Im Alltag ist es freilich so, dass es nicht zu wenig, sondern viel zu viel Vorsicht gibt. Es herrscht nicht zu wenig Umsicht, sondern zu viel Blindheit. Die Zivilgesellschaft ist dann stark, wenn sich viele Leute etwas trauen. Die Gesellschaft hat dann Halt, wenn viele Leute Haltung zeigen.

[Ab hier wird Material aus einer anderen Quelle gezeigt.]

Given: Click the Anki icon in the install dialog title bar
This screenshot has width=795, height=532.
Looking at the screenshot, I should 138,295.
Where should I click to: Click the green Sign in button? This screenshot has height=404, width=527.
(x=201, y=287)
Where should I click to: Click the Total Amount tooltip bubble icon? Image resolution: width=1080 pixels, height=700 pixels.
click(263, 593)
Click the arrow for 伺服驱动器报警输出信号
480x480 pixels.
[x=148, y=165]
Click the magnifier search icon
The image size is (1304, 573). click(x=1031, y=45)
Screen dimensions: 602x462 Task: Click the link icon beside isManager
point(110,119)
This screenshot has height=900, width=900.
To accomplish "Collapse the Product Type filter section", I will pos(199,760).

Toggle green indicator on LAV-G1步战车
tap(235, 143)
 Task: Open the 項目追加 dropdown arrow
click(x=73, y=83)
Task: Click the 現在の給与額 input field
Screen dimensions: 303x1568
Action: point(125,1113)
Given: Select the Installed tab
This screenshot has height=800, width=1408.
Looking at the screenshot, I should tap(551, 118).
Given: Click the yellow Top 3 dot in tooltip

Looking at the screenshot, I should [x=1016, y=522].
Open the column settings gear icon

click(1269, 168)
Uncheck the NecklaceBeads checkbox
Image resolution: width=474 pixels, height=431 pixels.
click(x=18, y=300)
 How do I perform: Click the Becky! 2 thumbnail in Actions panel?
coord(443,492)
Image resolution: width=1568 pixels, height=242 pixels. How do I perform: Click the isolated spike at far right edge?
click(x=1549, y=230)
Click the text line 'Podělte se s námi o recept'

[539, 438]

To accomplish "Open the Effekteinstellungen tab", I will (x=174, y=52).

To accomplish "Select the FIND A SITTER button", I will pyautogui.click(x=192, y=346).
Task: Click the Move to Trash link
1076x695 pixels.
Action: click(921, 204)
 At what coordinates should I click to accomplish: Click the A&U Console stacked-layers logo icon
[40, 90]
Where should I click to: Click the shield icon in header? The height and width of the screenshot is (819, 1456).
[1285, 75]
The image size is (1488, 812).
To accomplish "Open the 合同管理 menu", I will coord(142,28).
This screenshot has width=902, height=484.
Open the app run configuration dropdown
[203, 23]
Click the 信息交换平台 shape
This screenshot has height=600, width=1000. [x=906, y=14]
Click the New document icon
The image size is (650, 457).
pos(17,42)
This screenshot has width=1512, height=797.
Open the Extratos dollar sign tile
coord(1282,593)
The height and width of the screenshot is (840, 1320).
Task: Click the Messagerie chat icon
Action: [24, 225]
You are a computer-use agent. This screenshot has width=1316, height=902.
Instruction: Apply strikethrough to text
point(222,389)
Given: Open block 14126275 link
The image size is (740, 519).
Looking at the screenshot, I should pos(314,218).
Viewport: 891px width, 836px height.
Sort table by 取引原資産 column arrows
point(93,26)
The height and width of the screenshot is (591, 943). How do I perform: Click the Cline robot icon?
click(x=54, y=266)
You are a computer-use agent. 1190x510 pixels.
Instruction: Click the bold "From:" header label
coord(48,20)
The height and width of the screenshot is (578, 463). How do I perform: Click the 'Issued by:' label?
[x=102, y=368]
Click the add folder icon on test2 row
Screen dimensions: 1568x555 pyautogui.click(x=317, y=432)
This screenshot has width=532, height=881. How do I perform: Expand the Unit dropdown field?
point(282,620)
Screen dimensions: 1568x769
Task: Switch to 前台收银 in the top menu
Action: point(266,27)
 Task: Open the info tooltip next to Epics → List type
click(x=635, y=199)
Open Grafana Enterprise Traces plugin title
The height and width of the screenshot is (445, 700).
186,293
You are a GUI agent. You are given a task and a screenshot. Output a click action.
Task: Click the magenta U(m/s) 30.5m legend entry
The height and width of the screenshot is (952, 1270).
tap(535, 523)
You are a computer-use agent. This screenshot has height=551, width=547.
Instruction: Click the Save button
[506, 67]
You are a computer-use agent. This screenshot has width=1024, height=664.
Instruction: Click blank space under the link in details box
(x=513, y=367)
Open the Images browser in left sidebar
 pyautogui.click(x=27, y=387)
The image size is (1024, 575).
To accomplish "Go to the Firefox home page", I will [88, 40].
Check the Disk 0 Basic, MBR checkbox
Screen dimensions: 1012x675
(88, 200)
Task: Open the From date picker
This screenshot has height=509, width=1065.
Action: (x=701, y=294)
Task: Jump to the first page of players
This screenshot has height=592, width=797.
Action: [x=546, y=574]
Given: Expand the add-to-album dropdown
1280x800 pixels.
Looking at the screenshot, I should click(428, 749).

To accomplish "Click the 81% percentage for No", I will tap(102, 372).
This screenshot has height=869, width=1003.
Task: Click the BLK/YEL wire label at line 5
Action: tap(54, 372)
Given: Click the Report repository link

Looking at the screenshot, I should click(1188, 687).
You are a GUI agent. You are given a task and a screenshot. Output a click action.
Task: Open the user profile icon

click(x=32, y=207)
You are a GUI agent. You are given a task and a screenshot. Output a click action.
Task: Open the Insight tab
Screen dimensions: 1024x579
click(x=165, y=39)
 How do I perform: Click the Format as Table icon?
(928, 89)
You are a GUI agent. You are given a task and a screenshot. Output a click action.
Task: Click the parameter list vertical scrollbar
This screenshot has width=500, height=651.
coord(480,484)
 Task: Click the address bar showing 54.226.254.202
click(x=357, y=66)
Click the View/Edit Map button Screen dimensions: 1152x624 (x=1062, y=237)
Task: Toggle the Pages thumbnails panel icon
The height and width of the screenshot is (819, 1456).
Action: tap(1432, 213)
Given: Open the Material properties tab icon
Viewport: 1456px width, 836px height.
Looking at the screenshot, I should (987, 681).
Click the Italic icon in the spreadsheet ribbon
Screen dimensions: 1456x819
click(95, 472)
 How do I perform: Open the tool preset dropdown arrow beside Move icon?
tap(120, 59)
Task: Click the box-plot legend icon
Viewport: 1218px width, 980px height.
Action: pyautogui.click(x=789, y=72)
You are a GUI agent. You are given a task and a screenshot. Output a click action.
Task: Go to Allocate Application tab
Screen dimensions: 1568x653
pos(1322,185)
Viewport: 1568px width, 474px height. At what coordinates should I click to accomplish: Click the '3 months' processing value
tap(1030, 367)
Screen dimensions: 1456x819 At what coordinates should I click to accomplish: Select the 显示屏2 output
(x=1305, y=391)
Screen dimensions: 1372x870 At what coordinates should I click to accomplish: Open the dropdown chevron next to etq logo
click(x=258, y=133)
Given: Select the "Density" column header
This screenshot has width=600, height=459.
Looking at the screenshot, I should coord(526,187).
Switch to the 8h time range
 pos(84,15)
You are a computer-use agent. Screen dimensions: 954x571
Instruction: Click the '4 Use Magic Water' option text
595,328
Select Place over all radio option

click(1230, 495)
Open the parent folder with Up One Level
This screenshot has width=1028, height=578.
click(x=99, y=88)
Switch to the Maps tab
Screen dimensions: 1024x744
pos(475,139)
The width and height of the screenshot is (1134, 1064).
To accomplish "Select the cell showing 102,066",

Es gibt nicht zu viele Menschen, die zu viel tun, sondern viel zu viele, die gar nichts tun. Das Problem der Gesellschaft ist nicht die Aktivität, sondern die Passivität. In den Situationen, in denen es gilt, gewaltbereiten Soziopathen entgegenzutreten, ist nicht ein Mangel an Vorsicht, sondern ein Mangel an Mut zu beklagen. Dominik Brunner hatte diesen Mut. Er hat sich in der S-Bahn schützend vor die Opfer gestellt und per Handy die Polizei gerufen. Er gehörte nicht zu denen, die wegschauen und sich wegducken; er hat sich nicht einschüchtern lassen. Er hat den Helden nicht gespielt; er war einer. Er hat die bürgerliche Freiheit verteidigt - nicht am Hindukusch, sondern in der S-Bahn bei München-Solln.

Es kann nicht jeder dieses Maß an Mut aufbringen. Man darf vorsichtiger sein. Aber man darf Brunners Mut nicht als Übermut denunzieren und heroisches Handeln nicht unter Verdacht stellen. Der Gesinnung des Mobs muss sich eine Gegengesinnung exemplarisch entgegengestellen. In Solln hat ein Mann nicht siebengescheit gedacht, sondern beherzt gehandelt. Er hat sich nicht, wie TV-Stars im "Dschungelcamp", in eine Gefahr begeben, die man nicht ernst nehmen muss; er hat sich einer Gefahr gestellt, die man sehr ernst nehmen muss. Sie war tödlich.

Das Opfer schreit uns an

Die moderne Leistungsgesellschaft ist eine Gesellschaft, die sich das Kalkulieren zum Prinzip gemacht hat: Leistung muss sich lohnen - mit diesem Satz werden ja auch Wahlkämpfe geführt. Die Zivilgesellschaft ist auch deswegen gefährdet, weil ein Kalkulieren in allen Lebenslagen den Gemeinsinn zerstört. Das Kalkül "es muss sich lohnen" hat übergegriffen auf Situationen, in denen es tapfer einzugreifen gilt: Die Kosten der Hilfe werden den Kosten der Nichthilfe gegenüber gestellt.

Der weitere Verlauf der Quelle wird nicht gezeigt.